Recuerda que si todavía la tienes en garantía te la cambian  :Smile: 

----------

## alexlm78

por lo que sucede me da la impresion que es porque el proceso de complacion esta chupando recursos que es gracia,

diria que tiene que revisarle los parametros de compilacion , flags de C, Opciones de make, yesas cosas chequea que este adecuadas pues si no lo estan lo que sucede es que la cmplacion usa todos los recursos y eso deja casi inservibles los demas demonios que corren.

revisa y me decis

saluditos

----------

## flaab_0n

Alexsis dijo

 *Quote:*   

> diria que tiene que revisarle los parametros de compilacion , flags de C, Opciones de make, yesas cosas chequea que este adecuadas pues si no lo estan lo que sucede es que la cmplacion usa todos los recursos y eso deja casi inservibles los demas demonios que corren.

 

No lo se, estoy usando parametros predeterminados en flasgs y eso. X si acaso te los pego:

CHOST="i686-pc-linux-gnu"

CFLAGS="-O2 -march=athlon-xp -pipe"

Aora voy a pasarle el memtest y tambien os cuento.

Tampco se me escurre la idea de que la bios este overclocked. Ya tuve algun problemilla con la frecuencia a la q trabajaba la bios con respecto al disco duro (esto me dijo el soporte tecnico a de donde compra los ordenadores mi empresa), y les lleve una vez esta misma maquina y lo q tuvieron q hacer fue cambiar la frecuencia. ¿Puede ser que no la hayan puesto del todo bien?

----------

## kabutor

 *jonash wrote:*   

> No se vosotros pero memtest86 es mas peligroso que el bin laden.
> 
> Al arrancarlo unicamente emitia un pitido y me reiniciaba el portatil continuamente, y al deinstalarlo, me borro toda la carpeta /boot, suerte que no tenia la particion de arranque montada en /boot.
> 
> Cuidadin

 

Como te va a borrar memtest la carpeta boot si no accede al HD?   :Idea:   :Idea: 

Te creas una imagen en un floppy y arrancas desde el.. vaya.. q el HD ni lo roza..

### Datos proporcionados
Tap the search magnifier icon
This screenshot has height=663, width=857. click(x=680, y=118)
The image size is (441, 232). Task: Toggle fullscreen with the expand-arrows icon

### Tareas
a - Según kabutor en el hilo del foro, ¿dónde se crea la imagen de memtest para arrancar desde ella?
b - Reproduce del hilo del foro todo lo que va desde "Aora voy a pasarle" hasta "el bin laden.", sin cambiar nada.
c - Continúa el hilo del foro a partir de su última frase.
Los datos no intervienen en nada de lo que sigue.

### Resultados
a - En un floppy.

b -
Aora voy a pasarle el memtest y tambien os cuento.

Tampco se me escurre la idea de que la bios este overclocked. Ya tuve algun problemilla con la frecuencia a la q trabajaba la bios con respecto al disco duro (esto me dijo el soporte tecnico a de donde compra los ordenadores mi empresa), y les lleve una vez esta misma maquina y lo q tuvieron q hacer fue cambiar la frecuencia. ¿Puede ser que no la hayan puesto del todo bien?

----------

## kabutor

 *jonash wrote:*   

> No se vosotros pero memtest86 es mas peligroso que el bin laden.

c -
----------

## jonash

 *jonash wrote:*   

>  al deinstalarlo, me borro toda la carpeta /boot, suerte que no tenia la particion de arranque montada en /boot.
> 
> Cuidadin

 

SI hice un emerge y despues el correspondiente emerge, supongo que el disco duro lo tocaria para algo   :Very Happy: 

Use el ebuilld y segui los pasos.

Me creo una carpeta en /boot, añadi la correspondiente entrada a grub, como dice el ebuild al emergerlo, y al arrancar memtest desde grub lo dixo, dos segundos aparecia la pantalla azul d memtest, pitido y reinicio correspondiente.

No se si sera x el hardware que gasto (centrino, chipset 855PM) o porque, pero la experiencia, religiosa no fue.

Por cierto, no tengo floppy, quizas pueda probar desde la memoria flash usb.

Otro por cierto, acabo de tener que reiniciar yo tb x el mismo tema del que trata el hilo   :Cool:  EN mi caso al hacer un emerge sync.En mi caso es diferente, puedo mover el raton, pero nada mas, el resto no responde.

Eso si, el ventilador del portatil, en cuanto se bloquea todo, empieza a soplar de malas maneras.

En un principio creia que era problema de metalog, antes de que se bloqueara una vez consegui abrir antes em monitor de sistema de gnome, y tena metalog consumiendo el 99% de los recursos.

Supongo que debido al kernel tampoco es (lo que al principio creia), uso gentoo-dev-sources y mm-sources y me pasa con los dos.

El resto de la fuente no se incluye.